If we track a metric like **"Total Subscribers to Date"**, this is an accumulating number.
*   Jan: 10 New Subscribers. (Total: 10)
*   Feb: 5 New Subscribers. (Total: 15)
*   Mar: 15 New Subscribers. (Total: 30)

A snapshot table holding the **Total** (30) allows executives to see the current state immediately without summing up the history.

---

## 5. Summary Comparison

| Feature | Transactional Fact | Periodic Snapshot Fact |
| :--- | :--- | :--- |
| **Grain** | Atomic (Transaction/Line Item) | Aggregated (Day/Month/Week) |
| **Volume** | Huge (Millions of rows) | Moderate |
| **Detail** | High (Can see Order IDs) | Low (Summarized) |
| **Use Case** | Deep analysis, Drill-down | Trend analysis, Dashboarding, Inventory |
| **Loading** | Append new transactions | Aggregate and Insert period row |

---

## 6. Next Steps
Congratulations! You have completed the Data Warehousing course series.

==================================================

Written task 1 =>
Format the rows from the first one through the line containing "pos(739,1157)" as a Markdown table with the columns Row and Line. Number each row and skip blank lines.

Records from a collection =>
==================================================

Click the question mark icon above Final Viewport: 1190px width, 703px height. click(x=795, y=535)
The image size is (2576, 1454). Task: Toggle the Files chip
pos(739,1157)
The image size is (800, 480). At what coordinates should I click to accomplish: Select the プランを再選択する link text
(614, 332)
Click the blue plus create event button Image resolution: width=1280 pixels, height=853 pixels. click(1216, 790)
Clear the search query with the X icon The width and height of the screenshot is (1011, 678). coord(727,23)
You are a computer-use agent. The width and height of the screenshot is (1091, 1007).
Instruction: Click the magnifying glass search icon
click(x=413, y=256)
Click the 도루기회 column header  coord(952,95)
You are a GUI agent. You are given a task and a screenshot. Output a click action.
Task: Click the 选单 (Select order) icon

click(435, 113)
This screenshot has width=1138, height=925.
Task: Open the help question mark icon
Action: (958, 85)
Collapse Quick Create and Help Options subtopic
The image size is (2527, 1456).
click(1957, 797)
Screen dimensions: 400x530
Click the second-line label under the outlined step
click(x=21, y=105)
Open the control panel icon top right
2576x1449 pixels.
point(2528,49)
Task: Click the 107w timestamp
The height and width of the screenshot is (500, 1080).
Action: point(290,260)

==================================================

Written task 2 =>
Resume the data warehousing lesson after its last sentence.

Written reply 1 =>
| Row | Line |
|---|---|
| 1 | Click the question mark icon above Final Viewport: 1190px width, 703px height. click(x=795, y=535) |
| 2 | The image size is (2576, 1454). Task: Toggle the Files chip |
| 3 | pos(739,1157) |

Written reply 2 =>
**Recap of the Journey:**
1.  **Intro:** Architectures (OLTP, OLAP, Data Lake).
2.  **Modeling:** Measures, Attributes, Star Schemas.
3.  **Design:** Grain, KPIs, Bus Matrix.
4.  **ETL:** Loading Strategies (Full/Incremental).
5.  **Dimensions:** SCD Types (1, 2, 3), Junk, Role-Playing.
6.  **Facts:** Transactional vs. Snapshots.

You are now equipped with the theoretical and practical knowledge to design robust Data Warehouse solutions. Happy Coding!